I’ve had a few brief moments in the bright internet sun in my almost two year old blog. I got quoted in Slate once, and I’ve lured a few high-profile philosophers to battle it out on my pages.
I’m somewhat proud of these moments, and they have generated a small amount of traffic for me, but I know that 4/5 of the regulars here are my friends, and that I only have 4 regulars. Still, somehow I manage to get over 100 hits a day not including my course pages (although a majority of them are vanity hits by Brandon). That’s not particularly impressive, but its something I appreciate very much. I am especially delighted everytime I get an email from someone I don’t know suggesting a link or article that they’d like me to respond to. It shows that someone is paying attention.
In any case, my latest effort to pirate contribute to the Internet has wrought some further fame, and though it isn’t directed at me, I do feel rather proud of my work. In particular, the slugs mating video has (deservedly) garnered over 37,000 hits after only 4 days. Even if 7000 of those people are repeat watchers, that’s still over 30,000 people learning from the work I’ve done. The video has also generated some amusing discussion both in the YouTube comments and around the net.
Perhaps I just haven’t become as cynical as I should be to the possibilities of the internet, but 30,000 people. It boggles the mind. That’s three times the size of the town I grew up in. Its like speaking to each one of the students here on campus. Its more people than I’ll probably ever reach professionally, or this blog for that matter. Now, I realize that I didn’t actually make the product that these people watched. In fact, a slightly edited version of the same clip was already on YouTube, as was a homemade film of the same phenomenon. Still, I put legitimate effort into compiling and cutting those clips together and throwing them up on the net, and I feel at least minimally responsible for the resulting product. All things considered, this is just another tiny drop in the oppressively large bucket of the Internet. But its a drop nonetheless.

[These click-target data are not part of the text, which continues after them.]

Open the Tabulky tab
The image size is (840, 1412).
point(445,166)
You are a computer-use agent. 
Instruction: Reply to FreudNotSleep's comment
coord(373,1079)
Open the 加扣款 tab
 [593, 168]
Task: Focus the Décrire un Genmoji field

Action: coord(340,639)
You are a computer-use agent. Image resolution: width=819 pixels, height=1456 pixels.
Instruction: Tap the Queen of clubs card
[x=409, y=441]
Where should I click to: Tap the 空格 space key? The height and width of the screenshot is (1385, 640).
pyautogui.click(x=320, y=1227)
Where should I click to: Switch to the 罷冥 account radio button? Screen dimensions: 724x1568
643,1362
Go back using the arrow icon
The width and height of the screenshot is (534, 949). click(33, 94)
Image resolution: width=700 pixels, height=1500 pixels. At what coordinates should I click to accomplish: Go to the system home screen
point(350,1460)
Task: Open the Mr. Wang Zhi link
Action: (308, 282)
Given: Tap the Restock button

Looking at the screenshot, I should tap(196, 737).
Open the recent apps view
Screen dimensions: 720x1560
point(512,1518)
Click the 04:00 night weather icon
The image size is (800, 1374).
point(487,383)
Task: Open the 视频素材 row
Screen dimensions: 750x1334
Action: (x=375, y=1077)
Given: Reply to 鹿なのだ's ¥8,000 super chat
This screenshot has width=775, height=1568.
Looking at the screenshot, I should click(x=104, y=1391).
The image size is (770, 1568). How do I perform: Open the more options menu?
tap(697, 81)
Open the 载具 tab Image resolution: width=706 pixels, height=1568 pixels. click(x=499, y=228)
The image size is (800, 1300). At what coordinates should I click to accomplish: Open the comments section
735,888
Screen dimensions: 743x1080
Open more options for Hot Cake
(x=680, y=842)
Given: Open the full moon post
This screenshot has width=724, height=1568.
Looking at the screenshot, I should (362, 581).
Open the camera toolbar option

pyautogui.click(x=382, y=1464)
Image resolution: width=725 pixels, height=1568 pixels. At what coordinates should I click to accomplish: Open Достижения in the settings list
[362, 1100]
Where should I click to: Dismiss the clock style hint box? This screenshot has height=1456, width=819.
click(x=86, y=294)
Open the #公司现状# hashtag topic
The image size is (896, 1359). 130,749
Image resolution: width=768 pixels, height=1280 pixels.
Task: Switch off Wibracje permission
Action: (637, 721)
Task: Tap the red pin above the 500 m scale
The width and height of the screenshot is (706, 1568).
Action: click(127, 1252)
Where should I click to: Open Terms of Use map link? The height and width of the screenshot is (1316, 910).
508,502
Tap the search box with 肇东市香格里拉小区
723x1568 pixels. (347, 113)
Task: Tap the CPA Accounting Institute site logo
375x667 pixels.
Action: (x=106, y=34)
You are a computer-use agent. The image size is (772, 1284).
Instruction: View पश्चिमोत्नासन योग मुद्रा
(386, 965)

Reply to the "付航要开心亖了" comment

The whole affair reminds me how powerful the internet actually is. You can hear people trumpeting the possibilities of this technology, and you can read statistics about internet usage until your paranoia is raging and your ego is deflated to the size of a pea, but I’ve never really felt empowered by the internet until now. Its weird for me to say, because I’ve spent so much time here and I’ve thought so much about it, but there you go.
Its funny that I’m reflecting on this as this new Facebook scandal is erupting. Facebook rolled out a legitimately helpful product that was well-designed and well-intentioned, though admittedly garish, and everyone had a heart attack. The new Facebook broadcasts everything you do on ‘feeds’ for everyone to see. The information was always there if someone wanted it, but now its being forced on everyone whether they want it or not. Facebook has heard the complaints, but doesn’t seem to understand them.
Nothing you do is being broadcast; rather, it is being shared with people who care about what you do—your friends.
You want to know about your friends, right? Well, apparently not. More information, even about things we supposedly ‘care about’, is not always a good thing, and Facebook overestimated their user’s demand for more of that information. What happened was that all of the facebook users were suddenly exposed to the raw data that described the actual behavior of everyone they knew, and they were disgusted by what they saw. What they saw was, in fact, the social networking and labor involved in building sites like Facebook. The success of Facebook and other social networking cites rests on exactly this kind of labor, and on individuals spending hours every week updating and tweaking their own node in the web. But not even Facebook itself understood that this wasn’t something the public actually wanted to see.
The internet is a strange, curious thing. It is mostly stable and predictable, but tiny changes can have radical and unforseen consequences. And anyone with a free Labor Day weekend and a bunch of pirated software can affect those changes. Its an amazing thing to be part of.